I don't know too many car audio folk in the area and it makes me sad. My friends don't get this stuff and mostly could care less. Someone really should make a post & try to get some folks together 

The purpose of this post is 2-fold. First the selfish reason. I find myself getting really into it now that I'm fooling around with audio again. But I haven't heard what I'd consider a SQ vehicle in a while aside from my own feeble attempts with limited tuning capabilities and budget equipment. I certainly haven't heard a properly time-aligned vehicle. I'd like to hear a nice-sounding car with some decent gear, tuned well, so I have some sort of baseline going forward. I'm still old-school, got into this before DSP, and really don't know what I'm missing with regards to TA. Beyond that, I was hoping to plop that same person or persons in my driver's seat for some honest feedback. 

The 2nd is to hopefully establish some sort of occasional get-together where local like-minded folks can talk about audio over coffee, dinner, beer, whatever. I used to be an active motorcyclist (DS) and the local likes of us got together at least twice a month to shoot the breeze, work on bikes, tell tall tales, etc. We had wrenching nights where we gathered in somebody's garage and tinkered, fixed, broke things, etc. We went to restaurants. We went to others' events. I keep thinking something like that for audio folk might be a lot of fun...if it only existed.

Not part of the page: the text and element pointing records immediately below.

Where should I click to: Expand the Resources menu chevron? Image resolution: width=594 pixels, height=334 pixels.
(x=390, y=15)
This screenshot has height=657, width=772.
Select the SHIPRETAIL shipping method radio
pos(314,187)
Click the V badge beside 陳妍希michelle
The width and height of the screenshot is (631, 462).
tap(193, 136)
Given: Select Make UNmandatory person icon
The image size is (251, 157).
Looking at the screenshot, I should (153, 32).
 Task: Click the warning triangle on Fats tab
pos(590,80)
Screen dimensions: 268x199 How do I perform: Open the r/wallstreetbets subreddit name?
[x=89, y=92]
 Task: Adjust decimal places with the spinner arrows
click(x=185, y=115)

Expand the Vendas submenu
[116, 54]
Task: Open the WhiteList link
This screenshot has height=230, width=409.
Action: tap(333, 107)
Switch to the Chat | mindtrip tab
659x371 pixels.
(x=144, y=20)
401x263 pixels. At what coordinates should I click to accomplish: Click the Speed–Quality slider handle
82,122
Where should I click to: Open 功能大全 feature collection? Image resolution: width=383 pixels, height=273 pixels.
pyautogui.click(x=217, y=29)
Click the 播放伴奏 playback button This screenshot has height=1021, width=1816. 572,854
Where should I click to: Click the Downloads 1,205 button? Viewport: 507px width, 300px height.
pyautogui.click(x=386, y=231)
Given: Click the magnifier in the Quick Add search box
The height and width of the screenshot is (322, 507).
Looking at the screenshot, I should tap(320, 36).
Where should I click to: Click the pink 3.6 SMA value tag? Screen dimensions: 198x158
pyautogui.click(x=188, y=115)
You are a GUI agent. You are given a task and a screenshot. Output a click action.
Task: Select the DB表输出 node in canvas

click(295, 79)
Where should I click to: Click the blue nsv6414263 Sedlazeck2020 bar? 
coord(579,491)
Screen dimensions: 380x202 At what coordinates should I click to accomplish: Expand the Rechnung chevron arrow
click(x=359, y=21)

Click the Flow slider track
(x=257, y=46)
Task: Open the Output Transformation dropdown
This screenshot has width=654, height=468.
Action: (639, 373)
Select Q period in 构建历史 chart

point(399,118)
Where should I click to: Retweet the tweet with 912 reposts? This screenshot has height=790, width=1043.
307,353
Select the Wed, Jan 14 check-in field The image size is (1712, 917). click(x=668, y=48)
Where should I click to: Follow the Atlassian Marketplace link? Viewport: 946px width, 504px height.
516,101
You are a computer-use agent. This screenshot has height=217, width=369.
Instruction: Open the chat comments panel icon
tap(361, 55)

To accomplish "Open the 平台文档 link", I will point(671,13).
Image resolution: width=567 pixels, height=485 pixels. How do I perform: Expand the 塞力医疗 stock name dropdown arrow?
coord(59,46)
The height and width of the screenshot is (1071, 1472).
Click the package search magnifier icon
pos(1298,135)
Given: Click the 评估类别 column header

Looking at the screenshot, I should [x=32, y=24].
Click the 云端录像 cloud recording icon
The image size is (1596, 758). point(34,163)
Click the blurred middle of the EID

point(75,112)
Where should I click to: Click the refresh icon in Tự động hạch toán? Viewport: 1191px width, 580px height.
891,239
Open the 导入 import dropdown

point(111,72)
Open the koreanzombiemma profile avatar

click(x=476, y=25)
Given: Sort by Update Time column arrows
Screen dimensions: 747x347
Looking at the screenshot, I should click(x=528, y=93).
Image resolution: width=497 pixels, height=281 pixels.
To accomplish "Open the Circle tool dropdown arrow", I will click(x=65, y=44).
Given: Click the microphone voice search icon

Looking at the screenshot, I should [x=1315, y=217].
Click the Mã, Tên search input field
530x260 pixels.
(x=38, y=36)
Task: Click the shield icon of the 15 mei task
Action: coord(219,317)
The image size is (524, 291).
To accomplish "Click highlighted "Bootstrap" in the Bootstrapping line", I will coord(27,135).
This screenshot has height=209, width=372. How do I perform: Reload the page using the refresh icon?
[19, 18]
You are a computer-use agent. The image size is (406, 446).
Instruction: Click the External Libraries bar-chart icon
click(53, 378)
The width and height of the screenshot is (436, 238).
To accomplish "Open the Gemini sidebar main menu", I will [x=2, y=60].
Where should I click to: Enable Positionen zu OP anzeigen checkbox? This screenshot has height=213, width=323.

Any interest in anything like this on the Front Range?


----------



## gijoe (Mar 25, 2008)

I'd be down.


----------



## rob feature (Nov 15, 2015)

Sweet! I'm good for weeknights or weekends at the moment. I'm all ears on a first location. Maybe a Sunday lunch somewhere to kick it off?


----------



## gijoe (Mar 25, 2008)

Where do you live? I'm in Aurora. There are a few CO people here, but I haven't met up with any of them in a long time.


----------



## rob feature (Nov 15, 2015)

I'm persactly between Lafayette and Louisville. Literally. Always looking for a good excuse to put on a few miles though.


----------